Work to do:
Please rewrite the data from the line containing "How do I perform: Expand" through the line containing "Select the Move", swapping "Move" for "Rotate" and leaving everything else as it is.
** start **
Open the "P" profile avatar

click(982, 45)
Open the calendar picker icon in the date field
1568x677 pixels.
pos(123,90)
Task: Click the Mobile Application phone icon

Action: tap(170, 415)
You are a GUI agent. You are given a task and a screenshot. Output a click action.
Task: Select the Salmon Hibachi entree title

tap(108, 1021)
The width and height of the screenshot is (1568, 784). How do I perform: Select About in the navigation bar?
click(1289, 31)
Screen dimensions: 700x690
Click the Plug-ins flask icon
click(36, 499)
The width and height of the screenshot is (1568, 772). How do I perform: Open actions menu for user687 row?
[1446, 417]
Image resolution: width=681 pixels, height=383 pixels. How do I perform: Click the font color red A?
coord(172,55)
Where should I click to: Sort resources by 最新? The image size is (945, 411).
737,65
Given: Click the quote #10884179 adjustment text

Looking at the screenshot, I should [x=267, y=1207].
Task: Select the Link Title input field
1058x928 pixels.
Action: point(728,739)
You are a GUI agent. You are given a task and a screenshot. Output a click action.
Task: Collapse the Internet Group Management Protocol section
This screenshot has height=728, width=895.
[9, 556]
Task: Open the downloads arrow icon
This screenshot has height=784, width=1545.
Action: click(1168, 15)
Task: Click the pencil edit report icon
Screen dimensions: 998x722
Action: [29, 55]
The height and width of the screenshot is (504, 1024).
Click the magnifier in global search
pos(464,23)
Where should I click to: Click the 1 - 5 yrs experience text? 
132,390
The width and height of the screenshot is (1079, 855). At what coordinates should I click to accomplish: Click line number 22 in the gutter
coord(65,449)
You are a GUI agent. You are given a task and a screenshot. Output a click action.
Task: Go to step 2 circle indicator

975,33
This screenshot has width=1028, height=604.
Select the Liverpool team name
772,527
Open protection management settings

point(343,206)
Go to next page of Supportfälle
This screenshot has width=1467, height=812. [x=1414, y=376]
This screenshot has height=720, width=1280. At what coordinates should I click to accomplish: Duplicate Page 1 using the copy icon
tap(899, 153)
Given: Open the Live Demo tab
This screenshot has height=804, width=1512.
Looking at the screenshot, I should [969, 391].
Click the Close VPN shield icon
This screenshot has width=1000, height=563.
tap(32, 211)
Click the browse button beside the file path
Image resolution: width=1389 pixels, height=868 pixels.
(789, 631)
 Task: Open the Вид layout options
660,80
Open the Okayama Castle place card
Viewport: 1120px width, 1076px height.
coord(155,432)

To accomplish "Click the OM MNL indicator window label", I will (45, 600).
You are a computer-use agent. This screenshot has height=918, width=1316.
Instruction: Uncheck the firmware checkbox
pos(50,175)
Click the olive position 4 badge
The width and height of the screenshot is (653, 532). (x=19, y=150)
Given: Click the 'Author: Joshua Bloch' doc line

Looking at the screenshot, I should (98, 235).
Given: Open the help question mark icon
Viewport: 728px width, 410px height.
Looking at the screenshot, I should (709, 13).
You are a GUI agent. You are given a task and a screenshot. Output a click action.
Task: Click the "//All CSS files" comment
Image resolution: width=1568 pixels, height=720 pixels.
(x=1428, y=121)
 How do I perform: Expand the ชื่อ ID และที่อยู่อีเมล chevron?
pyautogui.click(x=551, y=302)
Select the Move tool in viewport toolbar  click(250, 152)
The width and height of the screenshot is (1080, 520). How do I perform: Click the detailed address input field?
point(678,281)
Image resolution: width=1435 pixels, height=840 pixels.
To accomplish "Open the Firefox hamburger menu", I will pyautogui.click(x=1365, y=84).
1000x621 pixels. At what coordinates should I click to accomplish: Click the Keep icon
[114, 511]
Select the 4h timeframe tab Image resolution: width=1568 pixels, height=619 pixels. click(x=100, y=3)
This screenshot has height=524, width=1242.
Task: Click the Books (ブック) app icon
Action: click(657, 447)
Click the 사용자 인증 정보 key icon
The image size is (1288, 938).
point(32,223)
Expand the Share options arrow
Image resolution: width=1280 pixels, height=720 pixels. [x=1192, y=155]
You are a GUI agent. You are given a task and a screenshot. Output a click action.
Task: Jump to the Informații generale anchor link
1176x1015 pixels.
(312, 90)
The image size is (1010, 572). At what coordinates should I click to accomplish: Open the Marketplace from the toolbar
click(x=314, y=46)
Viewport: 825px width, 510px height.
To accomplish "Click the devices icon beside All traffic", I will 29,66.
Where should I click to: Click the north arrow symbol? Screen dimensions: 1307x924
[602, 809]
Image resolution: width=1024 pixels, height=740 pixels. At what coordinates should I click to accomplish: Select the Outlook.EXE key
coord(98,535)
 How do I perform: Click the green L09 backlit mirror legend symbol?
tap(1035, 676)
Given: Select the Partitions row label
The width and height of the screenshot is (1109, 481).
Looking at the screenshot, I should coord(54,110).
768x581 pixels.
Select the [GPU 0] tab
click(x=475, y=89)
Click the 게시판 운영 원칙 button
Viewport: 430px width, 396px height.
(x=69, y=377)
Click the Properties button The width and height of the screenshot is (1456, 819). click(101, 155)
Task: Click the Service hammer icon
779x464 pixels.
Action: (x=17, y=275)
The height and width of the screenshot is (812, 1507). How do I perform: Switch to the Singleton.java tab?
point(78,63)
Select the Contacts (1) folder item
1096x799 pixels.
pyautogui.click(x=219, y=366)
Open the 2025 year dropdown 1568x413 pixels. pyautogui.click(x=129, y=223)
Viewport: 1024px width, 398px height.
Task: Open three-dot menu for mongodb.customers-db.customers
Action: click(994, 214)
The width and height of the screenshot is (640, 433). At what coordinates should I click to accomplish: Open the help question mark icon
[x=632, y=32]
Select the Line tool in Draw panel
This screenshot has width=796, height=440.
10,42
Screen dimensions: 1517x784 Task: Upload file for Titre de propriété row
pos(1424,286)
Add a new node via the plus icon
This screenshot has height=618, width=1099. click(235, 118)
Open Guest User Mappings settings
** end **
Task result:
 How do I perform: Expand the ชื่อ ID และที่อยู่อีเมล chevron?
pyautogui.click(x=551, y=302)
Select the Rotate tool in viewport toolbar  click(250, 152)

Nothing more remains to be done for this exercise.